Проснулся, когда из-за дальнего лесочка потянулись кроткие тени нового вечера. К моему удовольствию, ралли-драндулетик находился в походном состоянии. Степа Кулибин шмыгал шнобелем и был горд перед моей младшенькой, которая прекратила лузгать проклятые семечки и теперь громко хрустела наливным яблочком.
— Из Луговой ни шагу, — предупредил на всякий случай.
— А почему-у-у?! — заныла Катенька. — Тут скушна-а-а!
— Тут весело, — и протянул ассигнацию в 50 у.е. — Купи корову, пошутил.
— Гы, — сказала сестренка, вдохновляясь кредиткой. — Куплю поросенка.
На этом мой набег в аграрный края завершился. Я сел в отремонтированный автомобильчик и покатил по столбовой дороге в столицу, которая с нетерпением ждала меня, как небезызвестная стервятная Горгона поджидала древнегреческого героя, чтобы лютым взглядом своим превратить его в грустный гранитный монумент.
Уже был вечер, когда моя оригинальная машинка подкатила к интенсивно освещенному ДК АЗЛК. У парадного входа чадили те, кому было за тридцать — и далеко за тридцать: редкие нарумяненные старички и дамы, изношенные, как дореволюционные пальто. Я прорвался через их нафталиновые ряды, стараясь не думать, что лет через сто тоже буду клеить милую бабулю на протезах для медового минета.
В самом дамском клубе тоже наблюдалась предпраздничная толкотня и такое же возбуждение. По воздуху летали шариками надутые разноцветные презервативы. Менеджеры готовили столы с шампанским и пирожным. Оказывается, «Ариадне» стукнуло пять годков, а это солидный срок на трудном рынке порока. То есть возник хороший повод упиться до состояния все тех же воздушных гондол малых форм.
— Такова жизнь, — развел руками господин Королев, встретив меня. Утром поминки — вечером свадьба.

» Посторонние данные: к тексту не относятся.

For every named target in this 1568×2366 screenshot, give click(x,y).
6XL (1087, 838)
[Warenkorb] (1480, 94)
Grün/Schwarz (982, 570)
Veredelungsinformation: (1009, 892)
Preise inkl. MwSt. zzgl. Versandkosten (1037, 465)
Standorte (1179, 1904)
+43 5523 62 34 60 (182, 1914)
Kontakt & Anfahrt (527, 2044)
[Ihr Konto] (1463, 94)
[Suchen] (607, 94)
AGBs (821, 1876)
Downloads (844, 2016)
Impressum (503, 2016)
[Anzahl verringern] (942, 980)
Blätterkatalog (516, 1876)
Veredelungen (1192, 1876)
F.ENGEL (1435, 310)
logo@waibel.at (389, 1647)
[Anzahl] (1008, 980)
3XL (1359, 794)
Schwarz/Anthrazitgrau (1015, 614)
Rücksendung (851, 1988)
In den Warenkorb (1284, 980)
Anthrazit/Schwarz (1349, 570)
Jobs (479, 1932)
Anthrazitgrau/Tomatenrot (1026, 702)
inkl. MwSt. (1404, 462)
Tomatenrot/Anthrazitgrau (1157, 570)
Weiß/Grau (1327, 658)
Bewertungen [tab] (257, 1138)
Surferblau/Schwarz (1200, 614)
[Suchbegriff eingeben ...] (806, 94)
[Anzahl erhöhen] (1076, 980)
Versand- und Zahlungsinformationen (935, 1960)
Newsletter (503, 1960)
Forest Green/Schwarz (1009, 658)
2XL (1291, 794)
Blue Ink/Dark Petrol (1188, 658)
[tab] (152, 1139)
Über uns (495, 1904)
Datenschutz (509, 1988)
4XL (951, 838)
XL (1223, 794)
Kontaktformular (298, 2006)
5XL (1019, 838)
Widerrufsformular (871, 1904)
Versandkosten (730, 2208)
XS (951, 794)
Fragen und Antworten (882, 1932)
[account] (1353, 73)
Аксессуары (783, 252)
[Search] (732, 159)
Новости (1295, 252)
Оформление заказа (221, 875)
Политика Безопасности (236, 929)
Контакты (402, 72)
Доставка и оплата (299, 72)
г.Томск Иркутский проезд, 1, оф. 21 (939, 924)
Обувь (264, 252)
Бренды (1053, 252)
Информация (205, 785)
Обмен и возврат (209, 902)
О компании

— Собачья свадьба, — проговорил я.
— Что?
— Это я так: сам себе.
— Сам себе, — назидательно поднял вверх указательный палец Анатолий Анатольевич. — Сам по себе, — и пригласил сесть в кресло.
Главный секьюрити дамского клуба мне не понравился — был суетлив и мелок. В таких случаях говорят: человек не в своей тарелке. Интересно, что случилось за часы моего отсутствия в столичном граде? Не сыграла ли в ящик мадам Шокина, находящаяся в бетонном мешке? О чем я и спрашиваю. Господин Королев натужно смеется: нашли и освободили истеричку; визжала, как североамериканский опоссум, на которого наступил бутсой зазевавшийся турист из России.